The work now shifts back to Texas. He was staying with his best friend, high-school teammate and No. 9 Blue Jays prospect Adam Kloffenstein in Dunedin this spring. When the sport was officially shut down, the duo road-tripped home to Magnolia, where their paths continue to cross in what’s amounted to an extended offseason.
Kloffenstein, a 6-foot-5, 243-pound right-hander, was selected in the third round the day after Groshans was drafted. Groshans said he made the 10-minute trip and crashed at Kloffenstein’s house the night of Draft Day 1. Though they’ve relied on each other and occasionally still work out together, Kloffenstein does more work at a private facility while Groshans makes more use of his home batting cage and weight room.
“Everything I need to stay in baseball shape, everything you can ask for, I got,” Groshans said, displaying an attitude almost perfect for a quarantine. “I was going 30 minutes somewhere, 30 minutes back, paying hundreds of dollars a month to work out. … [But] I like working out by myself. I'm the type of guy that I drive myself, I push myself, by myself. When it comes to lifting and stuff like that.”
A natural shortstop, Groshans’ offseason work also includes getting comfortable at third base, a position he played sparingly at the amateur level.
During his personal hiatus, the organization gave the now-20-year-old a sense of confidence and made him feel like they understood what he was capable of on the field. He didn’t have long to do it, but Groshans earned that trust by tearing the cover off the ball in the Midwest League.
The approach at the plate was simple but wily. Groshans was out of his element in the Midwest, with temperatures dropping to the high-20’s and low-30’s in April. But he knew he wasn’t alone.
“In my mind all the hitters up there, they were nervous to hit [because of the cold] but, they didn't realize the pitchers are the same way,” he explained. “No one wants to go there and pitch in 30-degree weather and do that every day.”
By the time he was shut down in May, his .337 average was third best in the league among players with at least 80 at-bats. He boasted a .909 OPS with a pair of homers, six doubles and 13 RBIs. Unfortunately, Groshans went against his mantra more than he would have liked, striking out 21 times in 83 at-bats (25.3 percent).
His cold-weather strategy included hunting the first fastball he was offered and driving it.

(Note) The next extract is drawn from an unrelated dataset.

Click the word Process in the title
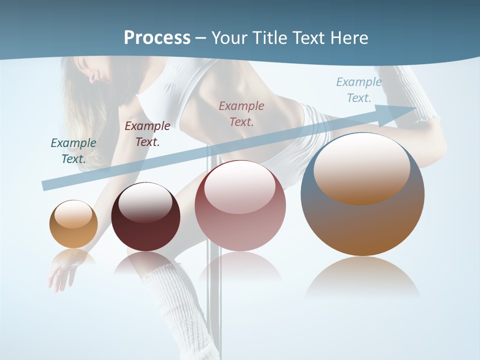(x=157, y=38)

“I'm sitting there and I'm looking at the pitcher in the on-deck circle, and I'm like, 'Hey, I know I don't want to be out here, but I know this dude doesn't want to be out here either,'” he said. “In my mind, I'm like, ‘He's going to come at me first pitch, he's going to try and get ahead in the count so he could get it over with, try and get me to roll over.”
It was this thinking that led him to his “Do not miss” mantra and then the nutritionist’s label maker.